[BreachExchange] BEC Scam Costs Trading Firm Virtu Financial $6.9 Million
Destry Winant
destry at riskbasedsecurity.com
Thu Aug 13 10:20:20 EDT 2020
https://www.bankinfosecurity.com/bec-scam-costs-trading-firm-virtu-financial-69-million-a-14804
High-speed trading firm Virtu Financial says it lost $6.9 million in a
business email compromise scam in May. The company is now suing its
insurer for failure to cover the loss, according to legal documents
filed in the case.
In its court filing, Virtu Financial reports that an executive's email
account was illegally accessed and used to send fraudulent emails to
the company's accounting department, resulting in two wire transfers
to a bank in China.
The company is suing its insurance carrier, Axis Insurance, for not
covering the loss, claiming breach of contract.
Financial Loss
Virtu Financial says that on May 13, a hacker accessed the email
account of one of its executives and then read emails for two weeks.
Eventually, the hacker began altering the account's settings and
sending fraudulent emails, according to the court documents.
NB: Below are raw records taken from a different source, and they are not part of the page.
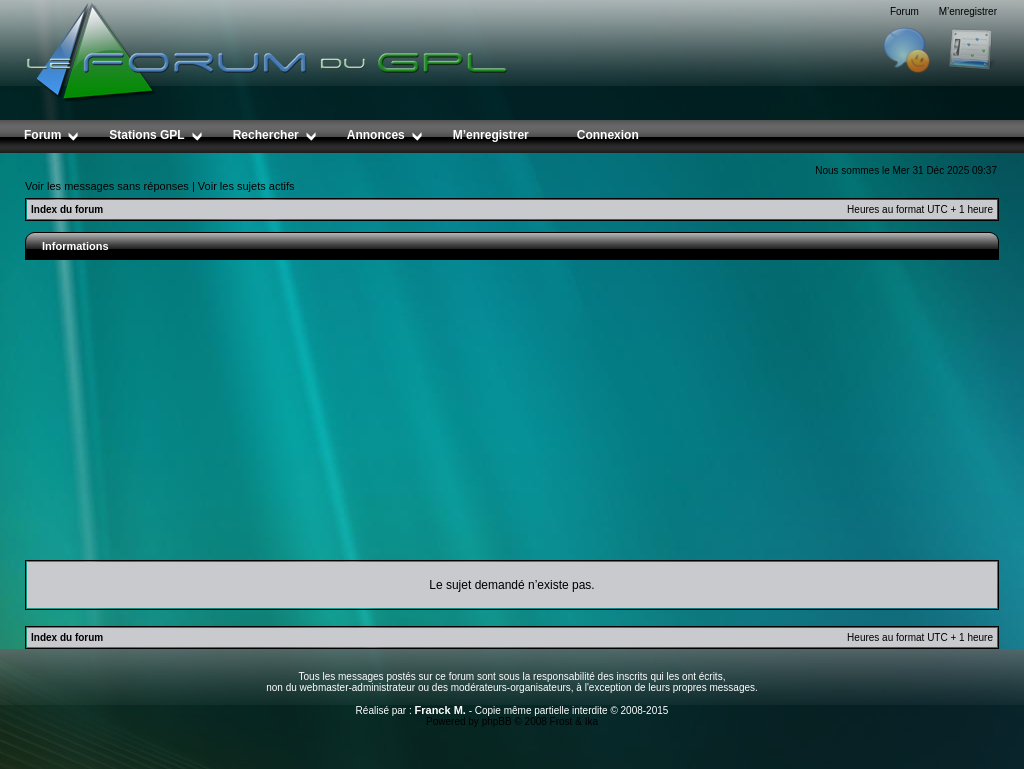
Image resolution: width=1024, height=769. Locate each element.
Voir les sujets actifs (246, 186)
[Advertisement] (512, 410)
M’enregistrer (968, 11)
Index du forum (67, 209)
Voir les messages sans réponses (107, 186)
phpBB (497, 721)
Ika (591, 721)
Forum (904, 11)
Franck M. (440, 710)
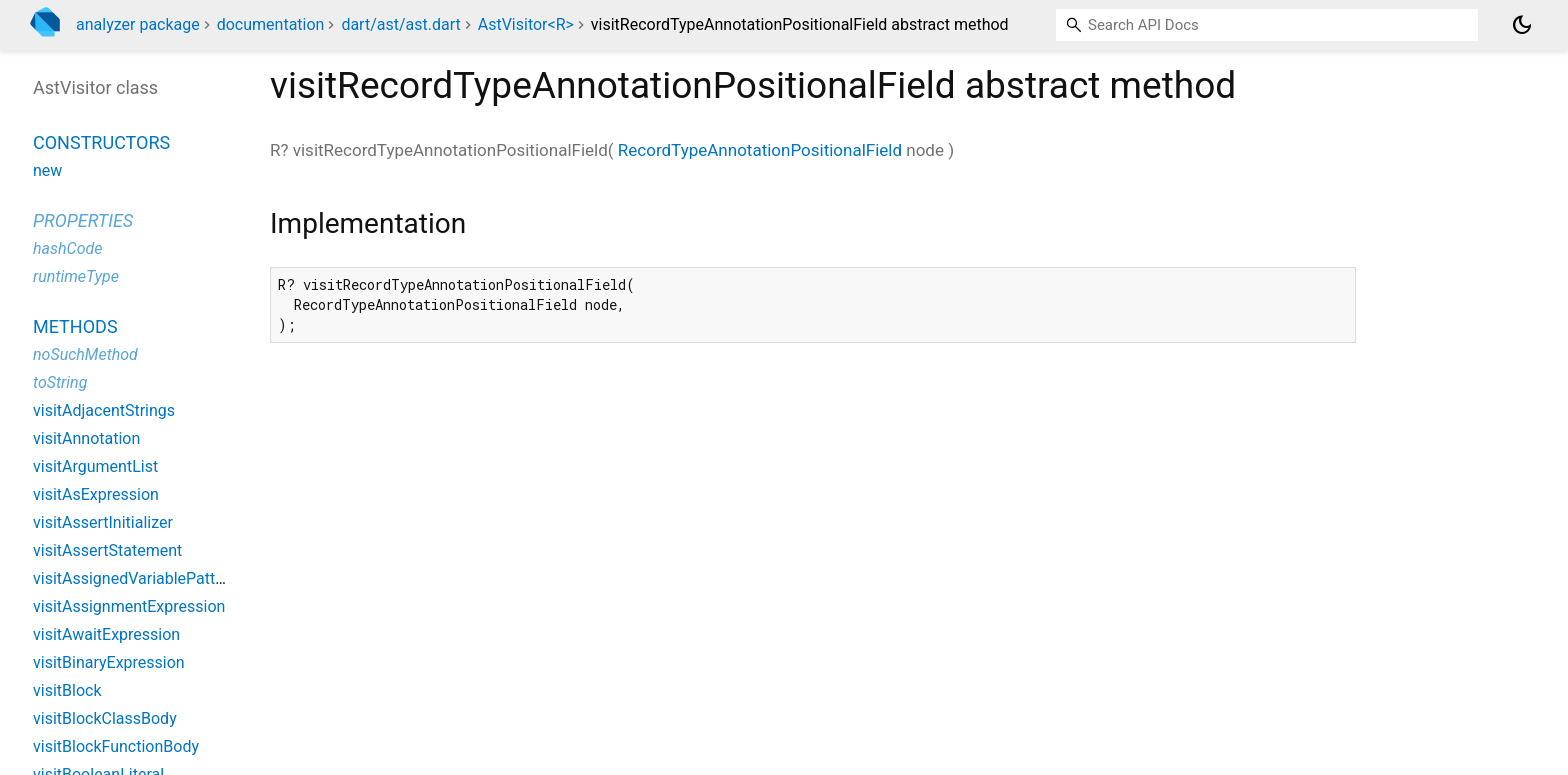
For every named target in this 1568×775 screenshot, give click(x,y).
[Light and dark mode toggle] (1522, 25)
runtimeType (76, 276)
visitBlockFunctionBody (116, 746)
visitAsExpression (96, 494)
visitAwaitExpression (106, 634)
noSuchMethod (85, 354)
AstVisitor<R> (526, 24)
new (47, 170)
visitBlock (67, 690)
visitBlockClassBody (105, 718)
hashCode (67, 248)
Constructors (101, 142)
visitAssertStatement (107, 550)
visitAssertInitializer (103, 522)
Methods (75, 326)
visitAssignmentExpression (129, 606)
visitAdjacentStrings (104, 410)
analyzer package (138, 24)
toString (60, 382)
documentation (271, 24)
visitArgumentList (95, 466)
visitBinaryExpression (109, 662)
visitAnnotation (86, 438)
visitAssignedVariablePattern (135, 578)
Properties (83, 220)
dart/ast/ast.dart (400, 24)
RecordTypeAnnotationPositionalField (760, 150)
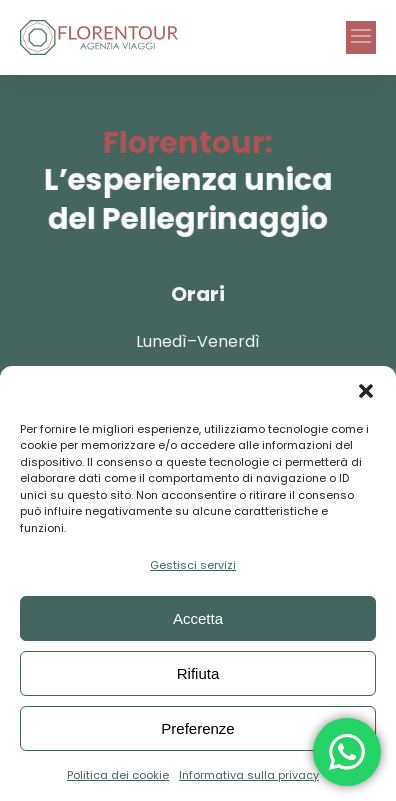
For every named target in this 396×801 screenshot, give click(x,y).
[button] (366, 391)
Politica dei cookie (118, 775)
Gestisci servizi (193, 565)
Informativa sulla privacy (249, 775)
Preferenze (197, 728)
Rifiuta (198, 673)
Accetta (198, 618)
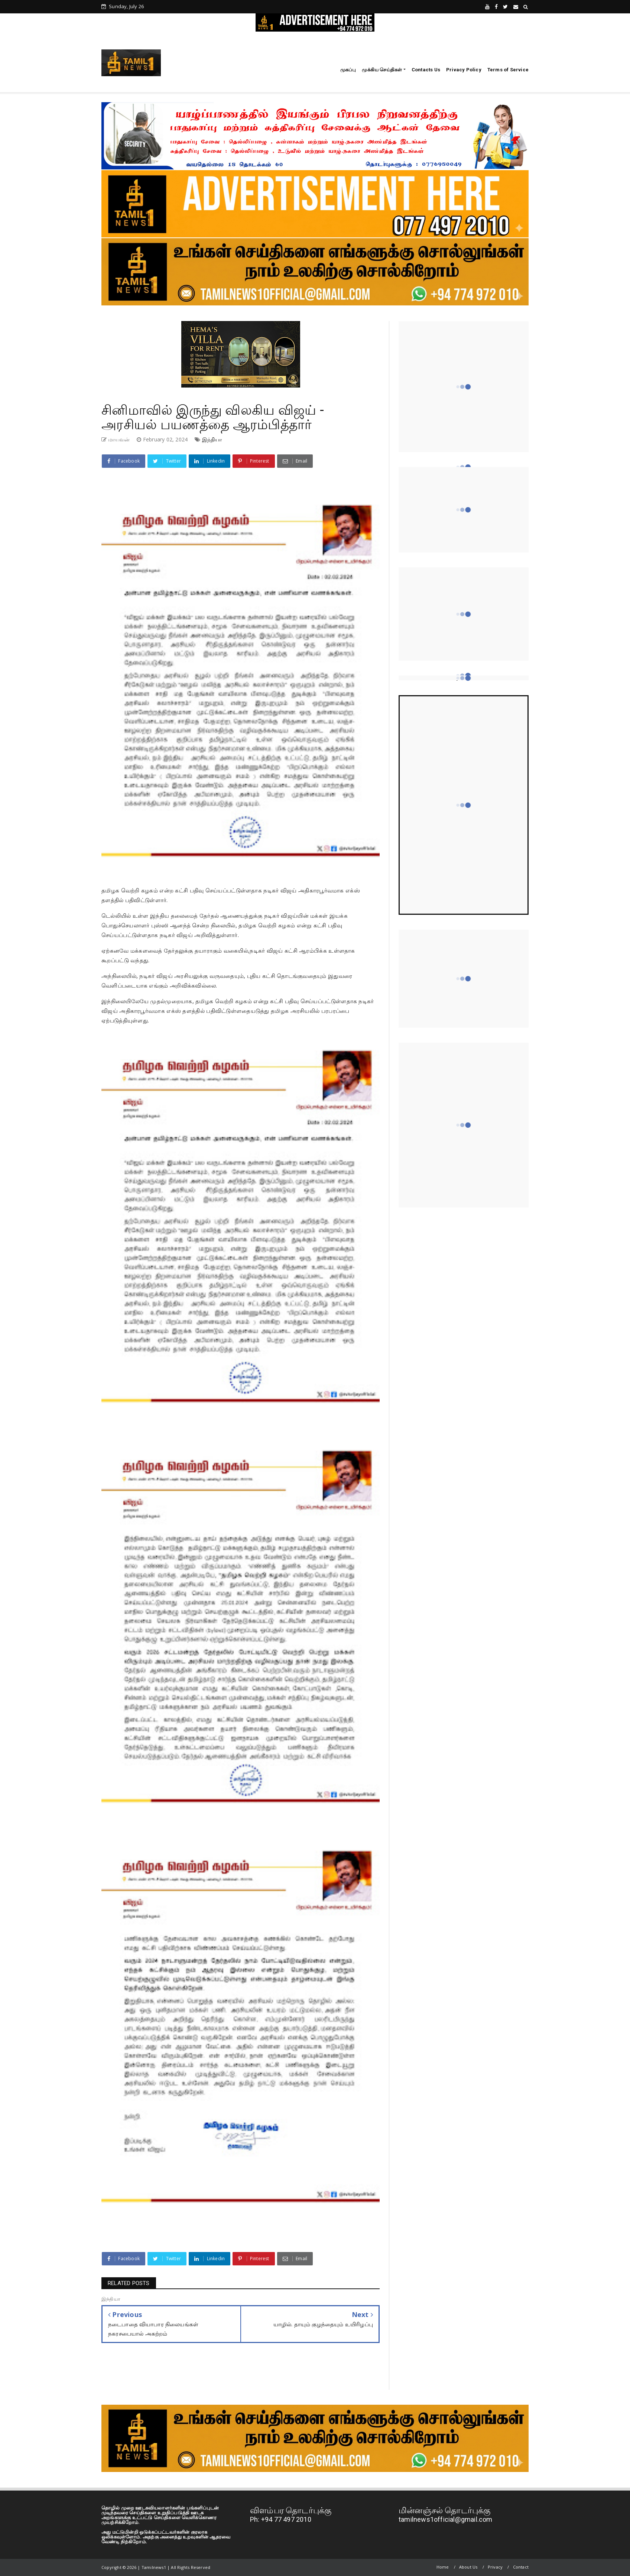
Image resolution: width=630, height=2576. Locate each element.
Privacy (495, 2567)
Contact (521, 2567)
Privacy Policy (463, 69)
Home (442, 2567)
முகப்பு (348, 69)
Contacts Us (426, 69)
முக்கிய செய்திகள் (382, 69)
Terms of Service (508, 69)
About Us (468, 2567)
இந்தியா (212, 439)
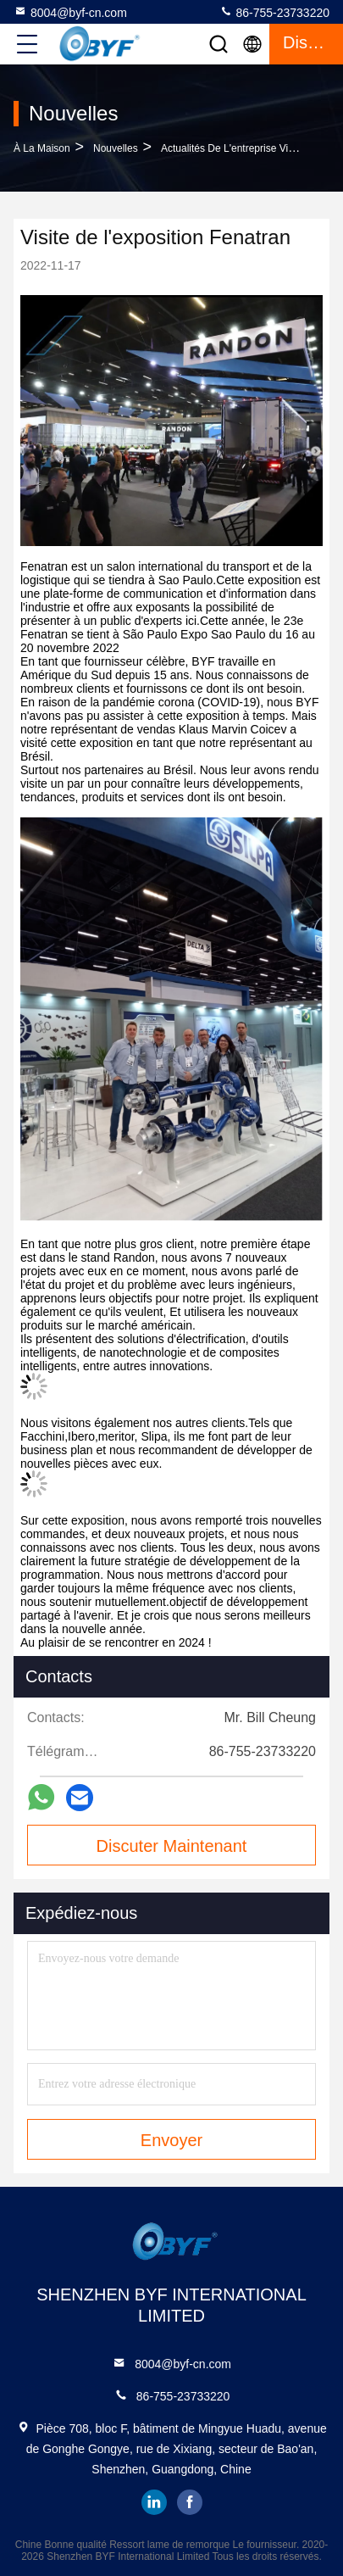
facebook (189, 2502)
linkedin (154, 2502)
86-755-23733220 (274, 12)
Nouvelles (115, 148)
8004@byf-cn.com (70, 12)
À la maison (42, 148)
Those involved in the business email compromise scheme created inbox
rules to hide certain messages from being seen by the account owner,
and then sent a series of emails to the company's accounting
department asking it to issue two wire transfers to banks in China.
The two transfers, totaling about $10.8 million, were sent in late
May, the company says.
"Believing the requests pertained to legitimate, ordinary-course
business transactions, Virtu Financial's accounting department
complied with the requests," according to the court documents.
Virtu Financial was able to freeze $3.8 million of the money it wired,
but the company does not believe it will be able to recover the
remaining $6.9 million, the court documents note.
The payments were discovered during an auditing process two days after
they were made and flagged as potentially fraudulent, the company
reports. An internal investigation tracked the incident back to the
executive's email account.
Insurance Issues
Shortly after Virtu Financial discovered the loss, the company
informed its insurance carrier, Axis Insurance, of the incident. But
the insurer refused to cover the loss, saying the incident did not
meet the standard set in the insurance policy, Virtu says in its court
filing.
"After requesting significant volumes of information from Virtu, Axis
questioned the coverage requested by Virtu, asserting that 'the
unauthorized access into Virtu's computer system was not the direct
cause of the loss,' but rather, the loss was caused by 'separate and
intervening acts by employees of Virtu who issued the wire transfers
because they believed the 'spoofed' email asking for the funds to be
transferred to be true," according to the court papers.
Virtu claims clauses in its insurance policy support its position that
the loss should be covered.
A spokesperson for Axis Insurance could not be immediately reached for comment.
Business Email Compromise Scams
The details on how the attackers gained access to the Virtu Financial
executive's email account were not included in the court filing.
But in some other similar incidents, hackers have used social
engineering tactics to trick company employees into providing account
access (see: Just How Lucrative Are BEC Scams?).
"BEC is one of the most lucrative forms of cybercrime," Alex
Guirakhoo, threat research team lead at the security firm Digital
Shadows, tells Information Security Media Group.
The FBI's Internet Crime Complaint Center's annual cybercrime report,
released in February, found that BEC schemes accounted for about $1.7
billion in losses in 2019, or an average of $72,000 each (see: FBI:
BEC Losses Totaled $1.7 Billion in 2019).